• Work instruction:
Return every line of the data below, exactly.

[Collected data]
········
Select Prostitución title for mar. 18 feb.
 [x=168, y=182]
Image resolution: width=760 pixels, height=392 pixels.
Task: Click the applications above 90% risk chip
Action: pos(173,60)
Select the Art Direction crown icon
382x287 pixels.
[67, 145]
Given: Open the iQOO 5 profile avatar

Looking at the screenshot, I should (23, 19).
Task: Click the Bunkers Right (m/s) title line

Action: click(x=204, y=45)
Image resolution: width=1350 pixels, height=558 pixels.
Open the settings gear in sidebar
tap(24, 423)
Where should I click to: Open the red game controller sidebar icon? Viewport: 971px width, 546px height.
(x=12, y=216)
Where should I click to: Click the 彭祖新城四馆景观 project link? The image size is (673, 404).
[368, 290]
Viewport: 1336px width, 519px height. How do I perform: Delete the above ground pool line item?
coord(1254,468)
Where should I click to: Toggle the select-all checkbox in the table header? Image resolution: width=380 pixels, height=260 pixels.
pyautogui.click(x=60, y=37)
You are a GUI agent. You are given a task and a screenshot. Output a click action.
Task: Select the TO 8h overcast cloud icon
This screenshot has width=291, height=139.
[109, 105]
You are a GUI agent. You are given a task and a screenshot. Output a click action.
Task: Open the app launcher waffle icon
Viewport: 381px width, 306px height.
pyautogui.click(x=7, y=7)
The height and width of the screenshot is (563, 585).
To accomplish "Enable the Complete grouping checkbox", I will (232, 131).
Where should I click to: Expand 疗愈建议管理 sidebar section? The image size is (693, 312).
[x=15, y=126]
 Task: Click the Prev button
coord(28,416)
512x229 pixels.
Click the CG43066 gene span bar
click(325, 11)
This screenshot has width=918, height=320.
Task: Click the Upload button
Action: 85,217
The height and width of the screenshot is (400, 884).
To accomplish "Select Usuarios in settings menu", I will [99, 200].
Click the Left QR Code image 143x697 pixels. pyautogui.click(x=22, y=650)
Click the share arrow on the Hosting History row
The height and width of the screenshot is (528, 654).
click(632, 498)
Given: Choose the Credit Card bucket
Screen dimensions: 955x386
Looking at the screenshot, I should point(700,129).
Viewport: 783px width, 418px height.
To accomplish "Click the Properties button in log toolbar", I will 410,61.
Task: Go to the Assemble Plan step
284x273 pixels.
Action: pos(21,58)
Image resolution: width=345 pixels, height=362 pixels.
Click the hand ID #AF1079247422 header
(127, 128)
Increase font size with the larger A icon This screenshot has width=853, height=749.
········
• Your solution:
Select Prostitución title for mar. 18 feb.
 [x=168, y=182]
Image resolution: width=760 pixels, height=392 pixels.
Task: Click the applications above 90% risk chip
Action: pos(173,60)
Select the Art Direction crown icon
382x287 pixels.
[67, 145]
Given: Open the iQOO 5 profile avatar

Looking at the screenshot, I should (23, 19).
Task: Click the Bunkers Right (m/s) title line

Action: click(x=204, y=45)
Image resolution: width=1350 pixels, height=558 pixels.
Open the settings gear in sidebar
tap(24, 423)
Where should I click to: Open the red game controller sidebar icon? Viewport: 971px width, 546px height.
(x=12, y=216)
Where should I click to: Click the 彭祖新城四馆景观 project link? The image size is (673, 404).
[368, 290]
Viewport: 1336px width, 519px height. How do I perform: Delete the above ground pool line item?
coord(1254,468)
Where should I click to: Toggle the select-all checkbox in the table header? Image resolution: width=380 pixels, height=260 pixels.
pyautogui.click(x=60, y=37)
You are a GUI agent. You are given a task and a screenshot. Output a click action.
Task: Select the TO 8h overcast cloud icon
This screenshot has width=291, height=139.
[109, 105]
You are a GUI agent. You are given a task and a screenshot. Output a click action.
Task: Open the app launcher waffle icon
Viewport: 381px width, 306px height.
pyautogui.click(x=7, y=7)
The height and width of the screenshot is (563, 585).
To accomplish "Enable the Complete grouping checkbox", I will (232, 131).
Where should I click to: Expand 疗愈建议管理 sidebar section? The image size is (693, 312).
[x=15, y=126]
 Task: Click the Prev button
coord(28,416)
512x229 pixels.
Click the CG43066 gene span bar
click(325, 11)
This screenshot has width=918, height=320.
Task: Click the Upload button
Action: 85,217
The height and width of the screenshot is (400, 884).
To accomplish "Select Usuarios in settings menu", I will [99, 200].
Click the Left QR Code image 143x697 pixels. pyautogui.click(x=22, y=650)
Click the share arrow on the Hosting History row
The height and width of the screenshot is (528, 654).
click(632, 498)
Given: Choose the Credit Card bucket
Screen dimensions: 955x386
Looking at the screenshot, I should point(700,129).
Viewport: 783px width, 418px height.
To accomplish "Click the Properties button in log toolbar", I will 410,61.
Task: Go to the Assemble Plan step
284x273 pixels.
Action: pos(21,58)
Image resolution: width=345 pixels, height=362 pixels.
Click the hand ID #AF1079247422 header
(127, 128)
Increase font size with the larger A icon This screenshot has width=853, height=749.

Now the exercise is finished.